While a bases-loaded, no-out threat was followed by a 5-3 unassisted double play and a flyout in the top of the second frame, Post 23 followed in the top of the third as a leadoff single by Dyer, along with a single from Lauder and an RBI double by Jesse Jones in the top half of the third frame, allowed Portsmouth to tie the score at a 2-2 tally after three innings of action. Jones then added to his strong performance at the plate by battling through a tough Hillsboro lineup en route to collecting a complete game performance on the mound.
“Jesse really battled,” Miller said. “He had a couple of errors behind him with a couple of balls that were lost in the sun, which was difficult to field in, and that hurt him, but he kept pounding away and threw the ball very well.”
Still, Hillsboro’s effective offensive output proved to be too much. After singles by Matthew Mitchell and Caleb West led off the bottom half of the third stanza, an error allowed Mitchell to come on in while West advanced to third base on the same play. A sacrifice fly RBI by Stanley pushed the Hillsboro lead to a 4-2 lead to end the bottom of the third, and in the bottom of the fourth, two infield errors, along with RBI singles by West and Zach Mitchell, allowed Post 129 to extend the point to a 7-2 count after four innings of work.

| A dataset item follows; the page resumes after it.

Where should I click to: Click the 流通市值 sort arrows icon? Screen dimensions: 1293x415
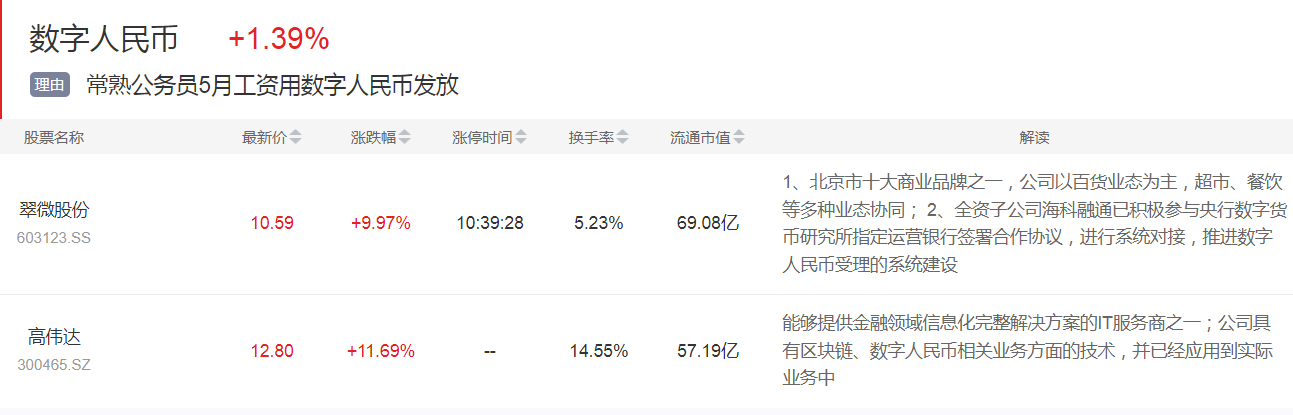coord(739,138)
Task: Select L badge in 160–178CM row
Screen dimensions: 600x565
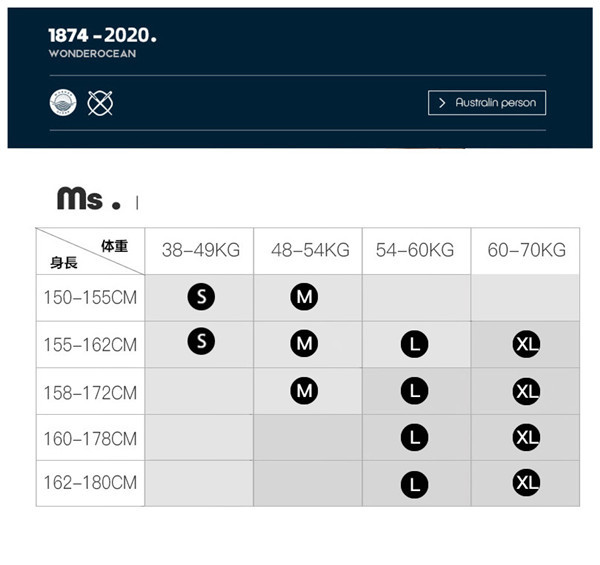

Even with a five-run deficit heading into the final three frames of play, Post 23 didn’t give in.
In fact, Portsmouth responded almost immediately as a double by Lauder to left center was followed by an RBI triple by Jones to right center, which scored the former.
From there, it only took a Jake Ashkettle sacrifice fly to bring Post 23 back within striking distance as Portsmouth trailed by a slight 7-4 margin after five innings of action, but other than an error with one out in the seventh inning that brought Post 23 within a 7-5 count, Portsmouth got no closer in the contest.
With the split, Post 23 finished the season with an overall mark of 13-16. Records, however, don’t tell the entire story, especially in the case of a Portsmouth unit that split with every American Legion Region V opponent – including the No. 1-seed, Waverly Post 142 – and finished as the Gene Bennett Baseball Classic Tournament Runner-Ups over the course of the 2018 American Legion season.
And those accomplishments are certainly ones to be proud of, especially considering how far Portsmouth has come since 2014 and 2015 — when Post 23 didn’t field a program at all.
“You always want your record to be better, and we’ve went through our lulls where we had four or five games where we struggled, but the kids kept fighting,” Miller said. “I’m proud of them. I’m proud of them for coming out and playing, and giving me everything that they had. I chuckled a little bit because I’ve only had to raise my voice twice this year. I love the kids. I just told them that if they needed anything from me or if there’s anything that I can do to help them, to let me know. They’re all great kids who work hard.”